While on land, the merchants sat around waiting for the strolling tourists; on the Nile they created miniature mobile markets. Relaxing on deck as the sun tried to set in the hazy horizon, I get woken up by a noisy kafuffle on approach to Edfu dam. All of a sudden, dozens of cruise ships congest the canal as they made their way through the bottleneck. Before I could make the next blink, a spectacle emerged of desperate merchants struggling to make a sale. Factions of feluccas approached the ships, each with a handful of rowers and throwers. Breaking the routine of sleep, sunbaking and site seeing, everybody got excited by this boat-to-boat bargaining.
|Picture by Malcolm Horner|
As the feluccas got closer to the cruise ships, the tourist police kept them at a distance. Young vendors started throwing their goods onboard and negotiating prices through yelling words from different languages coupled with hand gestures and stressed with facial expressions. Once the price was agreed on, but more impressed by the spectacle, buyers replaced the commodities with cash in a game that looked more like international volleyball.
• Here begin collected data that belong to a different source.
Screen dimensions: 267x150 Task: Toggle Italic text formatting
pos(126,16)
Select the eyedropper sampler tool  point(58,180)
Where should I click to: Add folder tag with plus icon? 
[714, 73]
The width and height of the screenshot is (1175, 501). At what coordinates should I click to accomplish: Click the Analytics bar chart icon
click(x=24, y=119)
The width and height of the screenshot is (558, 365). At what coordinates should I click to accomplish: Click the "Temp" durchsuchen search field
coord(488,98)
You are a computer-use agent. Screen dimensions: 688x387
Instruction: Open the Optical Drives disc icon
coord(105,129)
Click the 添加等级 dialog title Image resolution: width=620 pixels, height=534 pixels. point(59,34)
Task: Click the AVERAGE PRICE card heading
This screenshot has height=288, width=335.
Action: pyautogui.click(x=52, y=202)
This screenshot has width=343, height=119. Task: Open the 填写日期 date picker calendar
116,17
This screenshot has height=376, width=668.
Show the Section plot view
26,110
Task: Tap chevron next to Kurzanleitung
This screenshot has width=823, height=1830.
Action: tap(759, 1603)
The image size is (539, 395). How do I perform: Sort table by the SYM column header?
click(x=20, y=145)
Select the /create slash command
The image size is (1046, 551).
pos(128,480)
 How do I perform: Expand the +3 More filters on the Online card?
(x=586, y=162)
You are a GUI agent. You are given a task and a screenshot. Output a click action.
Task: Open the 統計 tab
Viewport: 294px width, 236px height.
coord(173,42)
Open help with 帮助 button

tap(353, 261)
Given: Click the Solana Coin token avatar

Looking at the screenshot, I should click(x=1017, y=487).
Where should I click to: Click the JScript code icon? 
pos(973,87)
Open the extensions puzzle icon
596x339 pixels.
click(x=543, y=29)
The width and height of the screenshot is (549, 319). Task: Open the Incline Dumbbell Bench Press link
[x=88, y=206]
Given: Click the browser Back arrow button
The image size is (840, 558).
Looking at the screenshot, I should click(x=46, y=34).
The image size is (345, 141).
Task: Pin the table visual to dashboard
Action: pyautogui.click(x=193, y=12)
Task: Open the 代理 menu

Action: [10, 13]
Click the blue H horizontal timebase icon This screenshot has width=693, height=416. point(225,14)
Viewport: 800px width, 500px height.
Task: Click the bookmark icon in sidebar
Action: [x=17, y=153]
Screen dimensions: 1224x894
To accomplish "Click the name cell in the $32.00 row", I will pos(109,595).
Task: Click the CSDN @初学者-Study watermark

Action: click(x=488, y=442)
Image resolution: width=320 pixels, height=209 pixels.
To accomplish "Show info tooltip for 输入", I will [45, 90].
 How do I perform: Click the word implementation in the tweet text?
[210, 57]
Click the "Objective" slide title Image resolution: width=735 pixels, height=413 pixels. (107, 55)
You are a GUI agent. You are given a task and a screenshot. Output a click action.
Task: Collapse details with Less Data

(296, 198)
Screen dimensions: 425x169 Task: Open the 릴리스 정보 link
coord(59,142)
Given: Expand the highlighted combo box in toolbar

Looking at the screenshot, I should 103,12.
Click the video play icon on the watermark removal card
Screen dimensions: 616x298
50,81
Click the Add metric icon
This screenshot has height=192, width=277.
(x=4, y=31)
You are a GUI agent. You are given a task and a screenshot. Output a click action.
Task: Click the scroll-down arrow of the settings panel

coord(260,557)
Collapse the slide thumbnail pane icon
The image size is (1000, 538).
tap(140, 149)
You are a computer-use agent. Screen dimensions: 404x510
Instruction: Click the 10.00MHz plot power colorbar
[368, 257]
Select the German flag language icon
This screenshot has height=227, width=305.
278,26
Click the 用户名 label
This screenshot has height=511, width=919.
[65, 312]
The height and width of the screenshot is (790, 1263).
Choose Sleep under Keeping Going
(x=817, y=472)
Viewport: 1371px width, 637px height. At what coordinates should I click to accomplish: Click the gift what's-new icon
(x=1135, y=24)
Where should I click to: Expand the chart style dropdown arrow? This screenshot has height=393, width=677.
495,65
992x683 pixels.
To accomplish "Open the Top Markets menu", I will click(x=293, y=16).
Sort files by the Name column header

Back on land at the next stop, I again attempt a badly broken Egyptian dialect. My crack at communicating made me warmly welcomed by the locals. Smiles stretched on their sun beaten faces, strong handshakes and an invitation to their private homes followed. Like the rest of the people of the world, young ones want to know of the latest celebrity scandals, others wanted to discuss politics.
As the acquaintance added on, tea was offered and a self-guided tour of the area became on the house. Prices dropped further and top quality merchandise was uncovered. As the friendship flourished, gifts were offered and mobile numbers exchanged to help with any needed tourist information. Although many of us were still wary of pickpockets and deceiving locals, this motion was nothing but genuine Arabic hospitality that remained alive in rural settings.
|Picture by Malcolm Horner|
The children were as a lovable and innocent, but sadly disadvantaged. They roamed the streets pressured to make a sale. As I wondered why they are not at school, speaking to them in their own simple language gained me their hearts. When I asked about his age, a little boy trying to sell papyrus bookmarks squeezed them under his arm to free both hands and extended six fingers. He then attempted to iron the creases with his hand, a gesture enough to make me want to buy them all. A group of school kids became keen to offer their guidance, grabbed my hand and showed me how to get to the place where I can buy an English newspaper. This was in return for a minute of kicking a football around with them and watch them laugh and wrestle in joyful play.
As tourism becomes restricted to guided tours, stern security and hotel comforts, many may be missing out on the added cultural value of the people, their kindness and human nature. News normally covers the bad, brutal and acts of anger and frustration, but goodness is hardly a headline. So before you become overwhelmed by Cairo’s charisma with it’s million busy bees, get a feel for the real Egypt down south. It is sizzley and sluggish, but culturally enriching.